Aim of the exercise — Render the lines of the entries below as a JSON list of strings, one string per line and no strings for blank lines. Leave the pictures out of the list.

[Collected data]
-- -- --

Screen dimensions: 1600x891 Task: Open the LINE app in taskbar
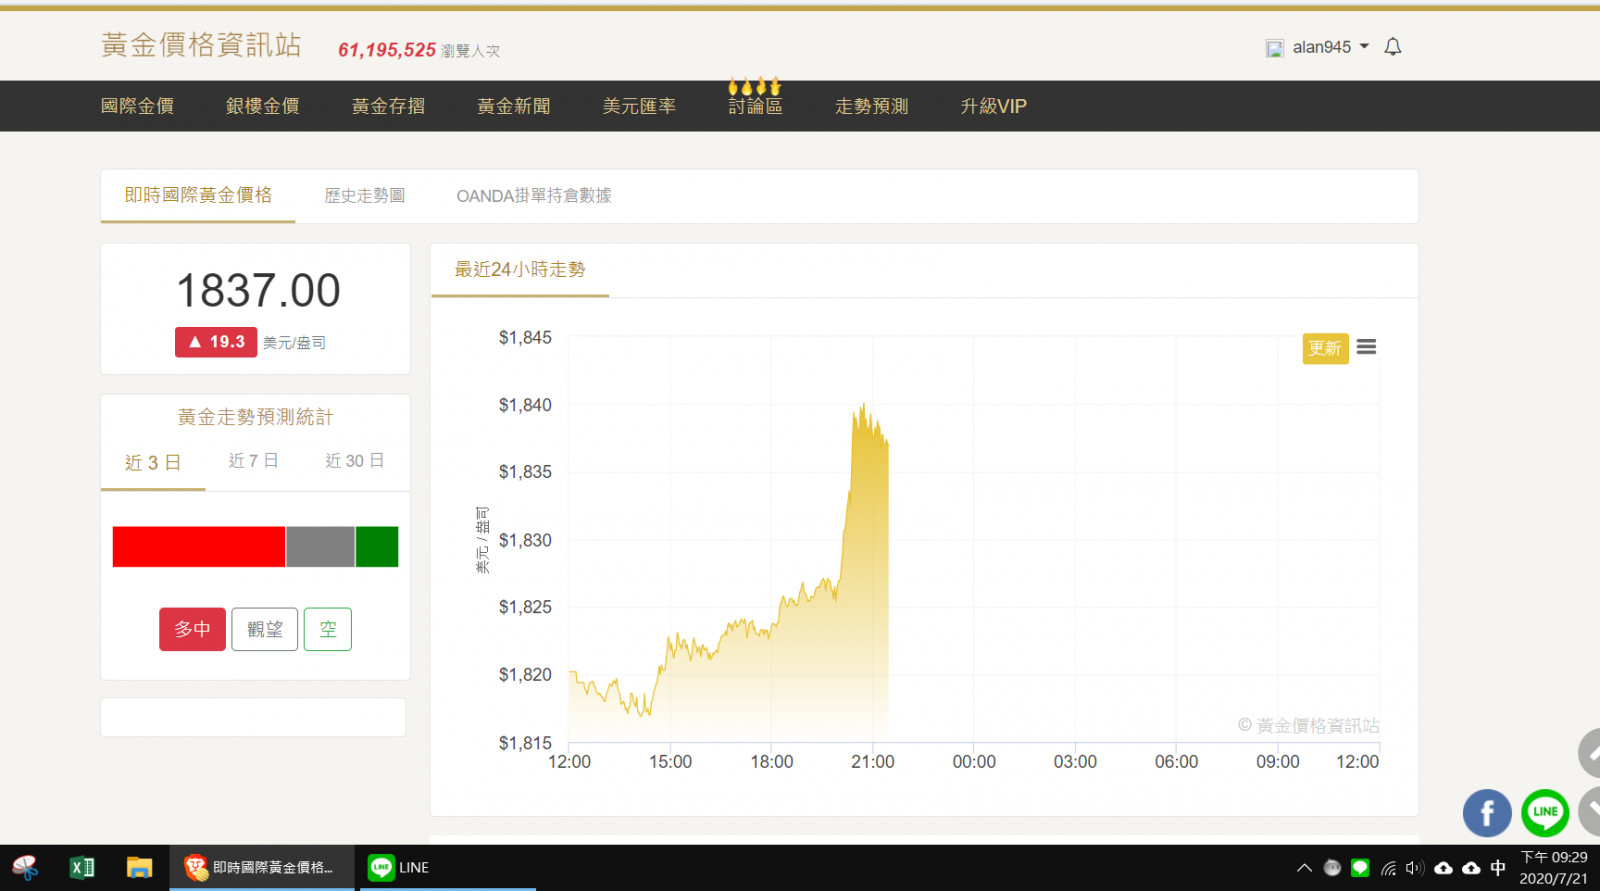coord(399,868)
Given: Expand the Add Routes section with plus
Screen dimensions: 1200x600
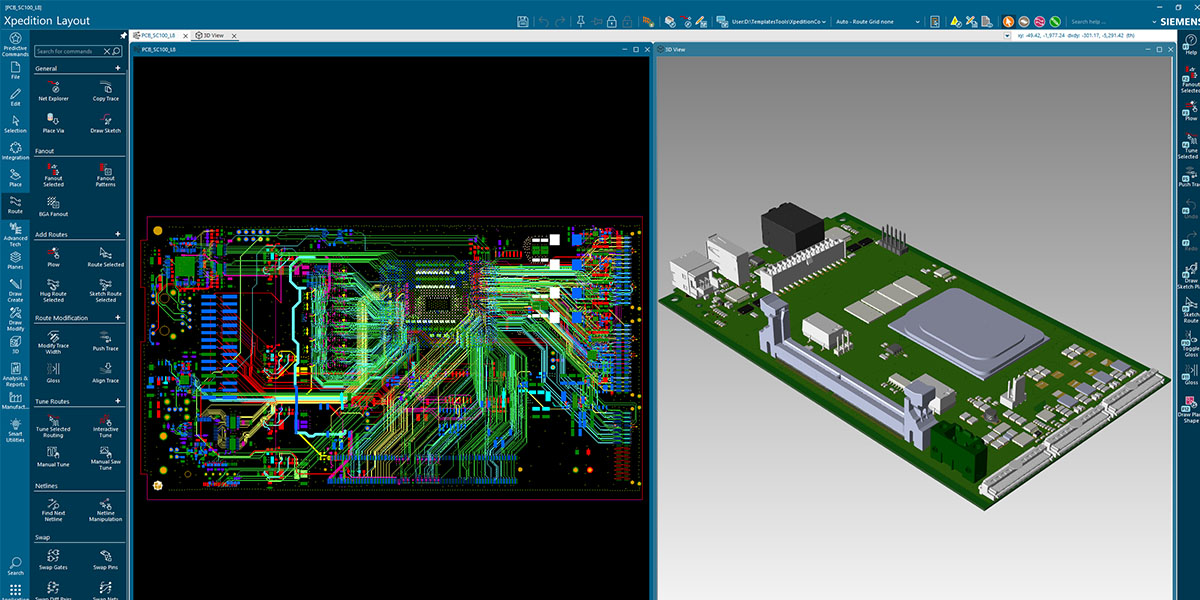Looking at the screenshot, I should coord(118,234).
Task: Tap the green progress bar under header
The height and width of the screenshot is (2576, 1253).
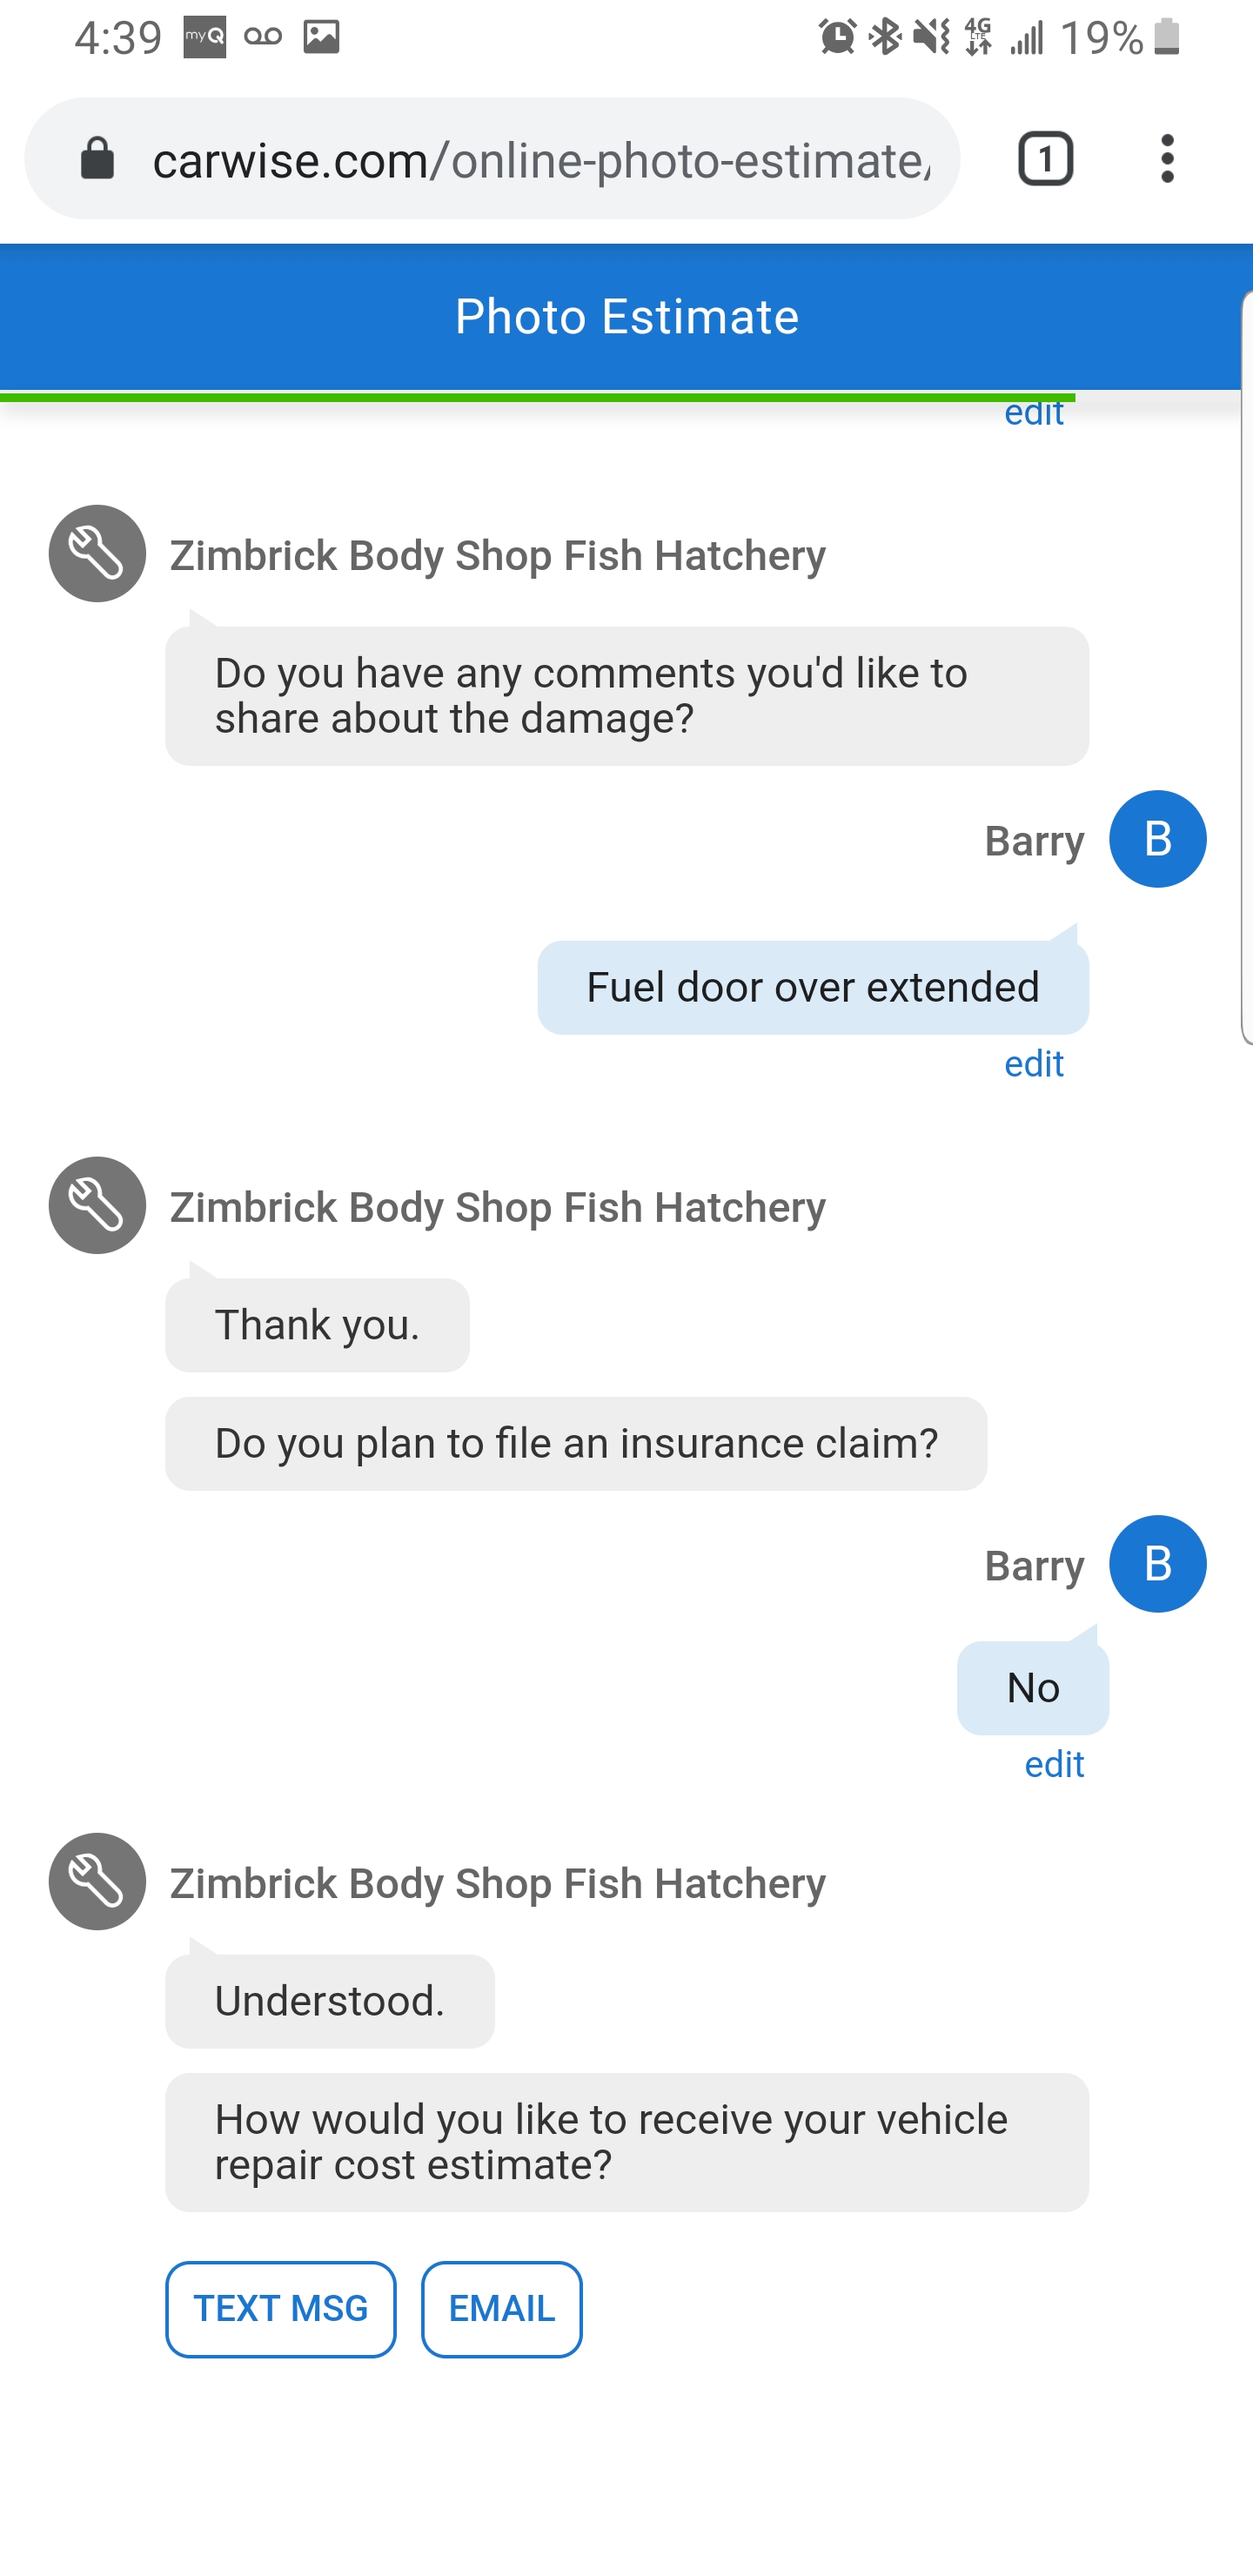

-- -- --

Solution to this exercise —
[
  "Screen dimensions: 1600x891 Task: Open the LINE app in taskbar",
  "coord(399,868)",
  "Given: Expand the Add Routes section with plus",
  "Screen dimensions: 1200x600",
  "Looking at the screenshot, I should coord(118,234).",
  "Task: Tap the green progress bar under header",
  "The height and width of the screenshot is (2576, 1253)."
]